Methods : NHANES 2015-2016 data from infants ≤12 months were utilized. Anthropometric Z-scores were calculated. IF ingredient data was retrieved from individual companies. Cross-sectional relationships between protein and carbohydrate source of IF consumed and infant Z-scores were examined, controlling for breastfeeding exclusivity and birth weight category (low vs normal birth weight vs large for gestational age).
Results : 416 infants ≤12 months participated; 355 had 24-hour dietary recall data. 17 infants were excluded for consuming unspecified store-brand IF for a final sample size of 338.

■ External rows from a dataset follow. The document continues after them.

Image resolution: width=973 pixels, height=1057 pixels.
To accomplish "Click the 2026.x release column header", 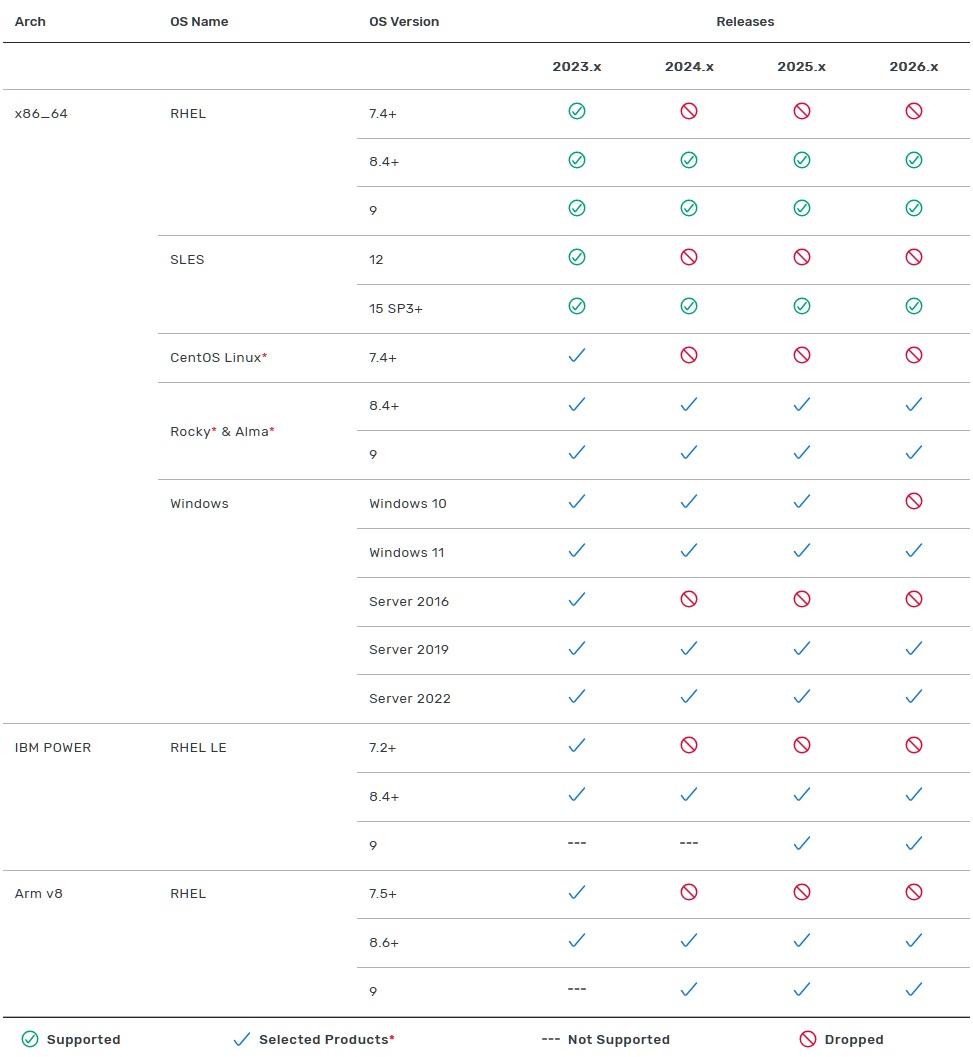I will click(913, 67).
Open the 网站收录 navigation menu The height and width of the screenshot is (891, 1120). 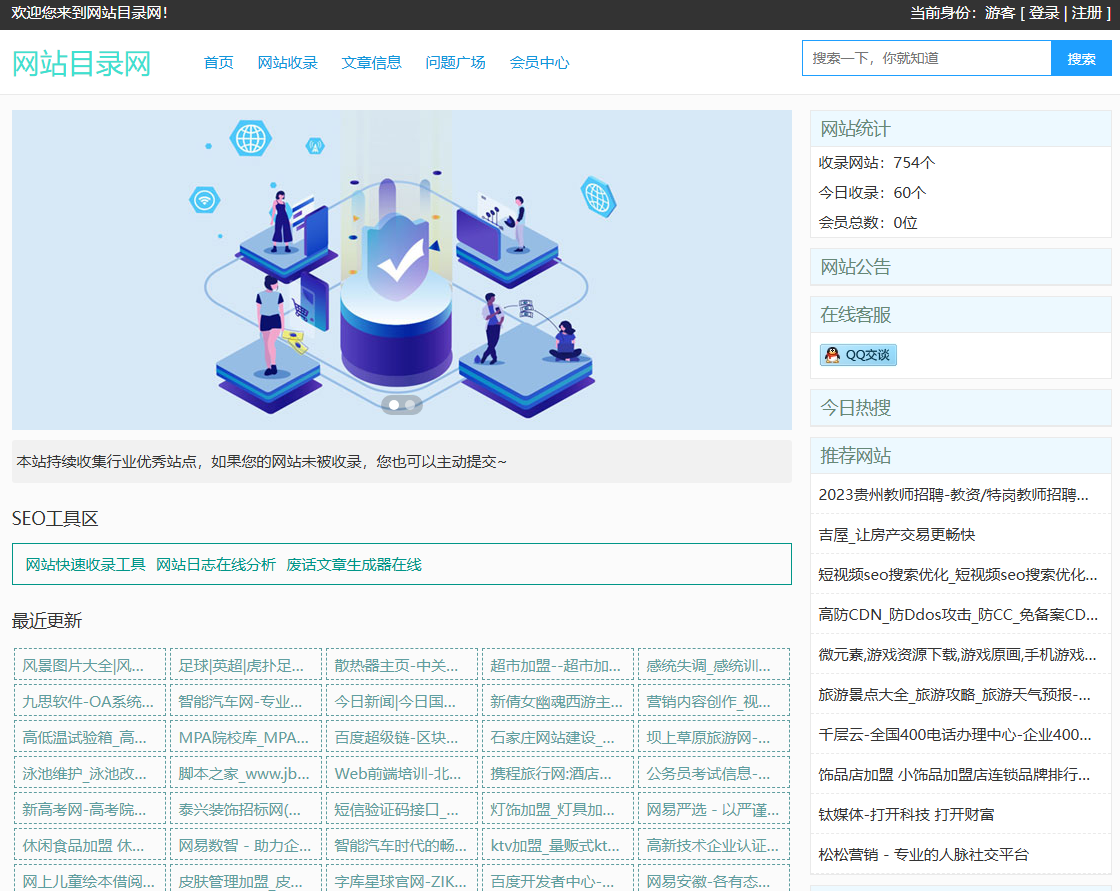point(288,62)
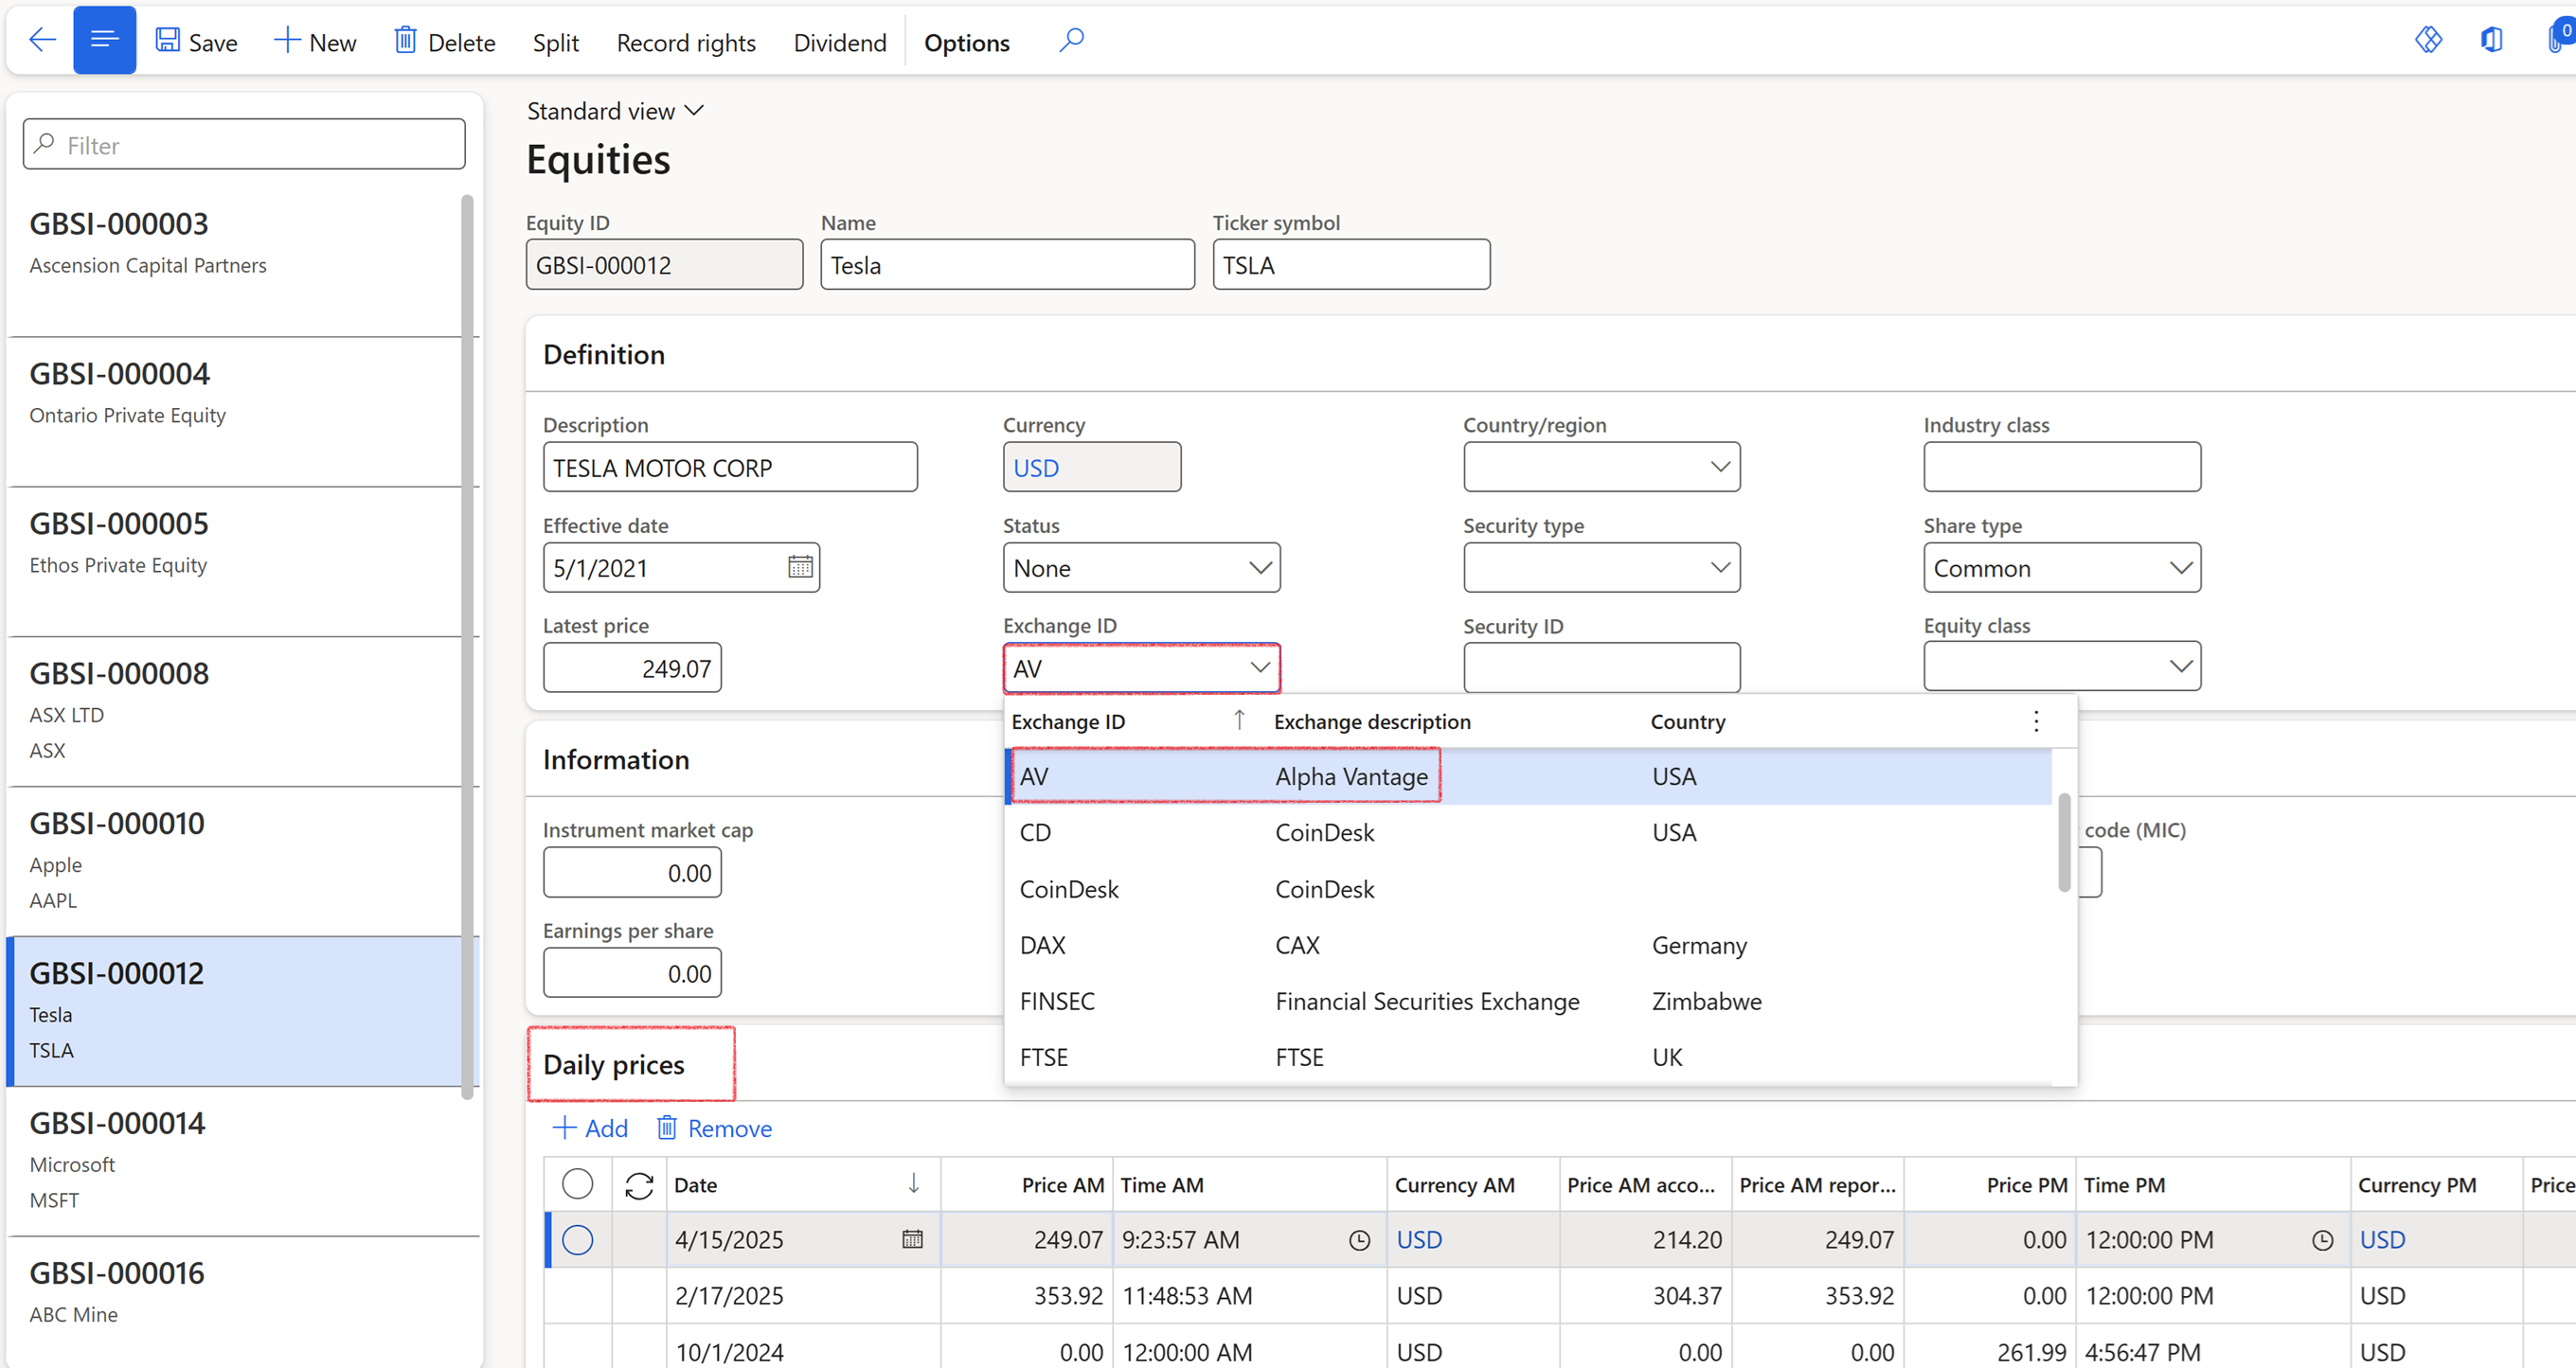Open the Options menu

click(966, 42)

Considering only breast milk and IF intake, 30% of infants were exclusively breastfed, 56% were exclusively formula fed, and 14% were mixed fed.
Of infants consuming IF (n=234): 71.8% consumed intact protein and 23% consumed partially hydrolyzed protein IF. 6.8% consumed soy IF. Cohort average carbohydrate consumption from IF consisted of: 64.5% lactose and 31.9% glucose-based sugars. 15% of infants consumed IF containing sucrose.
Consumption of whey protein, lactose, and degree of protein hydrolysis were not associated with any z-scores.
In a multivariable model controlling for birth weight category, exclusive formula feeding was associated with higher weight-for-length Z-scores (p=0.04).
In a multivariable model of length-for-age Z-score (p< 0.0001), controlling for amount of IF consumed and birth weight category, consumption of a higher percentage of casein (as opposed to whey) protein in IF was associated with lower Z-scores.
In a multivariable model of mid-arm-circumference (MUAC) Z-score (p=0.032), controlling for amount of IF consumed and birth weight category, consumption of an IF containing sucrose was associated with higher Z-scores.
All of these relationships were strengthened when limiting analysis to infants ≤6 months (n=185).
Conclusions : These data suggest a novel association between infant casein and sucrose intake and growth outcomes. Given the range and prevalence of these ingredients in IF, both feeding researchers and FDA regulation need to consider the potential impact of IF protein and carbohydrate source on the developing infant.